How do you know that the other envelope has 2A if A is unknown and you don’t know whether A is the smaller or the larger amount? It is equally possible that the other envelope has A/2.

I don’t know. But it is equivalent to say there are 2 envelopes, one with an amount of A$ and another with 2A$, and I do not know which one I picked first.

Say I picked the envelope with 2A$ first (still not knowing what A is). Then I can introduce a new variable B defined by B=2A. Filling this in I get B$ in the first envelope and (B/2)$ in the second (still not knowing what A is, and therefore not knowing what B is). And that exactly covers the situation in which I picked the envelope with the biggest amount first.

So if you you want it this way, then describe it as such.
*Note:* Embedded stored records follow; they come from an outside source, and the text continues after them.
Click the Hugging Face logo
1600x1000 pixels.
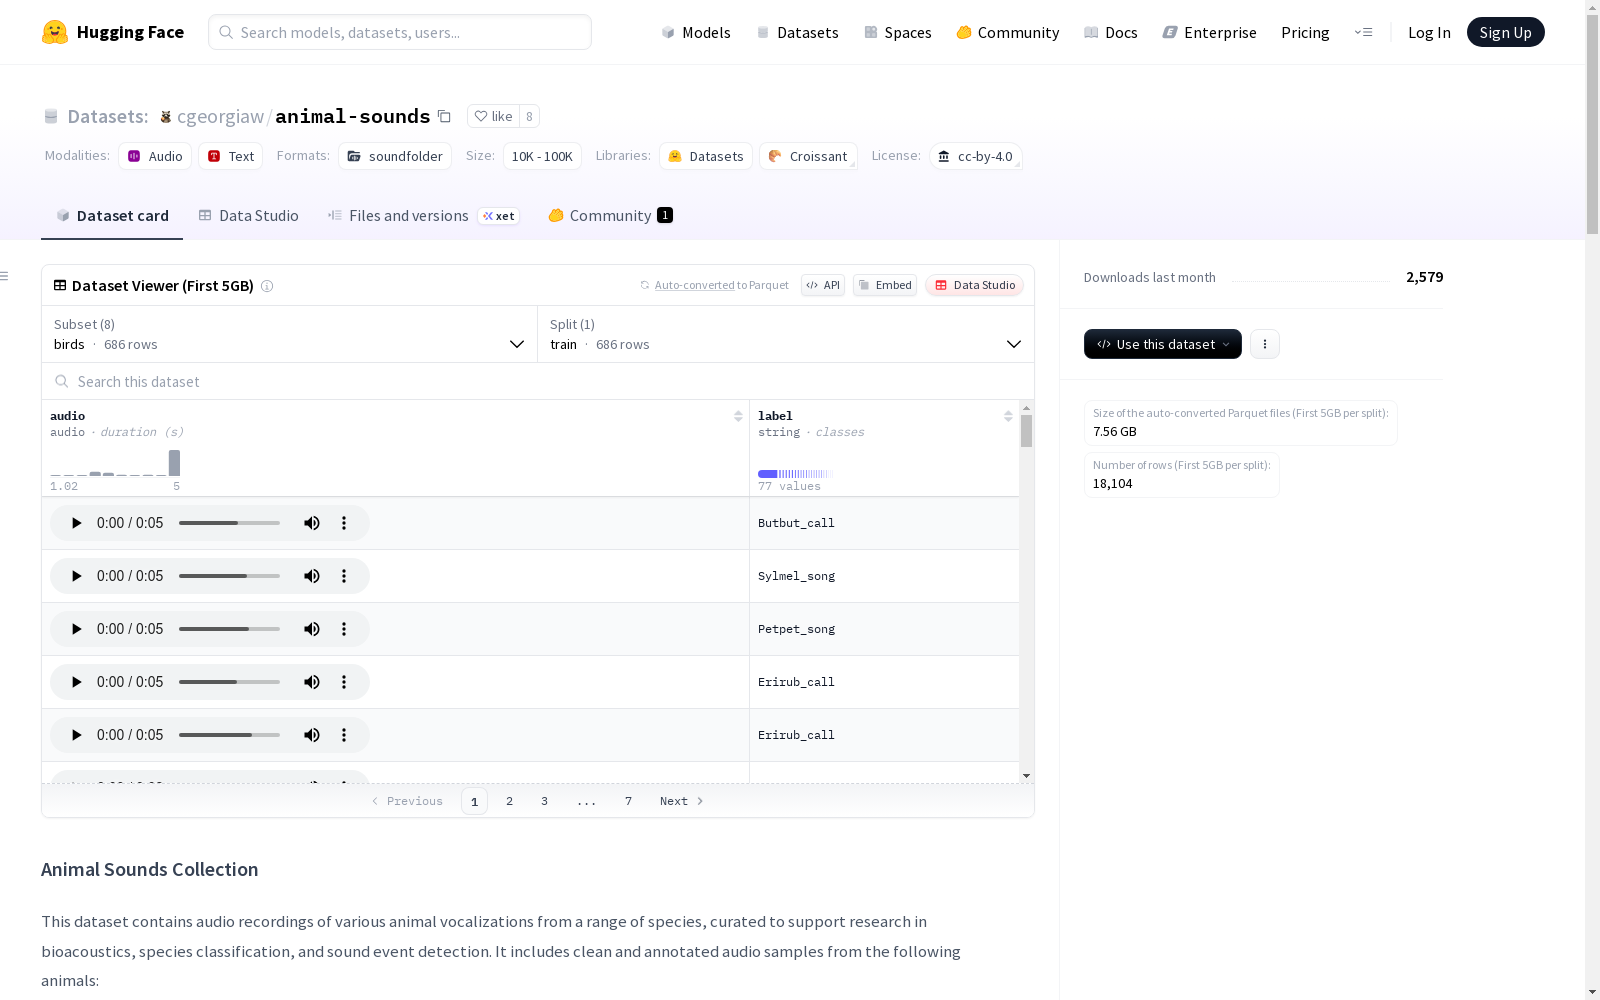pos(55,32)
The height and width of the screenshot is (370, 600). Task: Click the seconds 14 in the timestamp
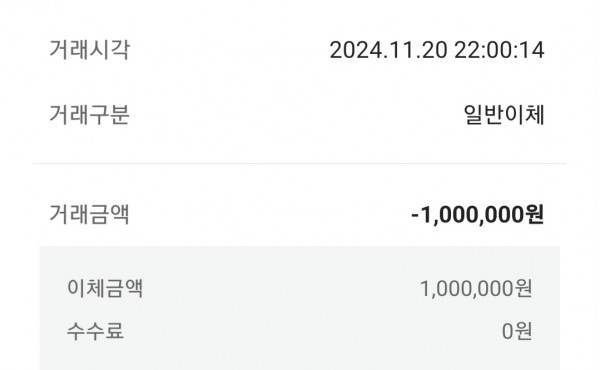[x=533, y=50]
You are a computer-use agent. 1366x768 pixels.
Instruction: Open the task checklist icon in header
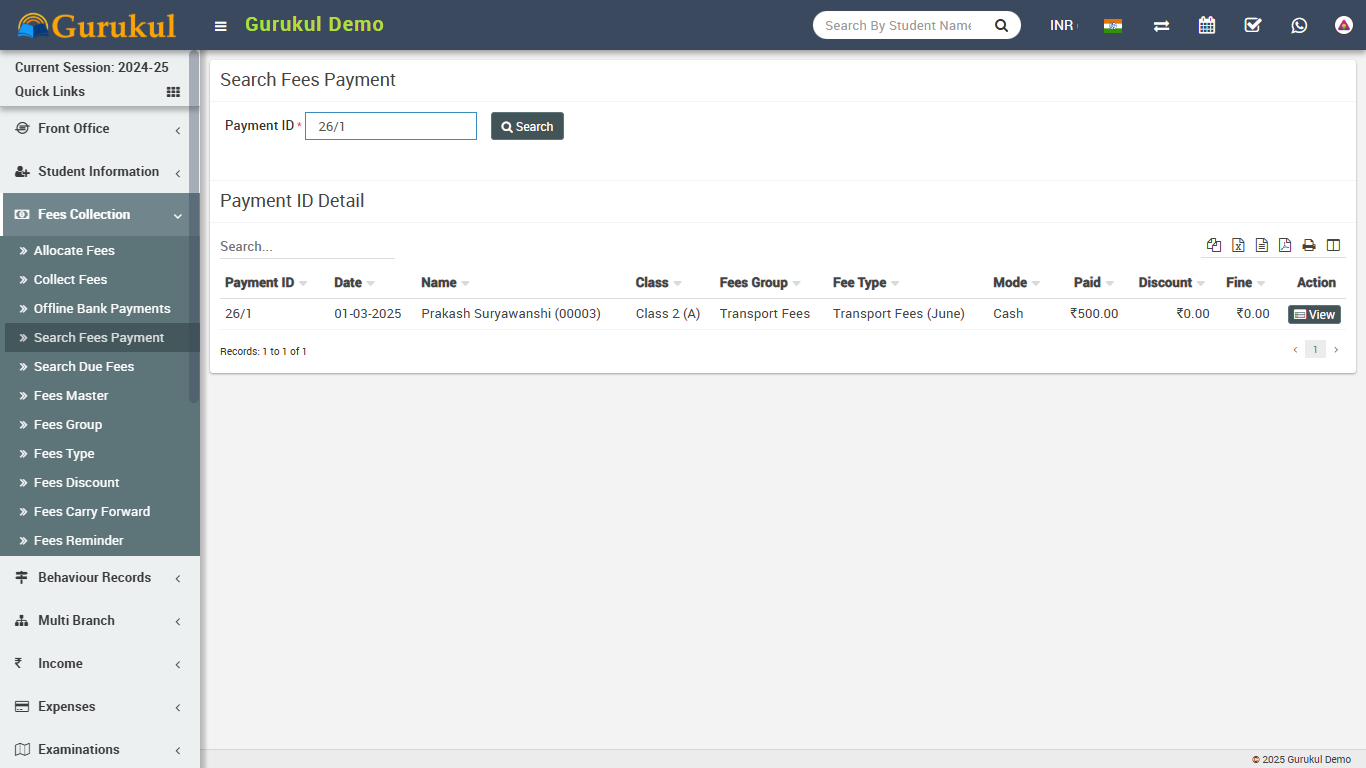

Call the lower amount A, the higher amount B:

4b If you pick the lower amount A, then the other envelope contains 2A
5b If you pick the higher amount B, then the other envelope contains B/2

Now according to the problem as stated, B = 2A, so we can replace 5b with 5b`:

5b` If you pick the higher amount 2A then the other envelope contains A

So a slight detour to get at my 4a and 5a:

4a If you pick the lower amount A, then the other envelope contains 2A
5a If you pick the higher amount 2A, then the other envelope contains A

Which lead to the correct solution that switching is no use.

[ Edited: 23 January 2012 01:33 AM by GdB ]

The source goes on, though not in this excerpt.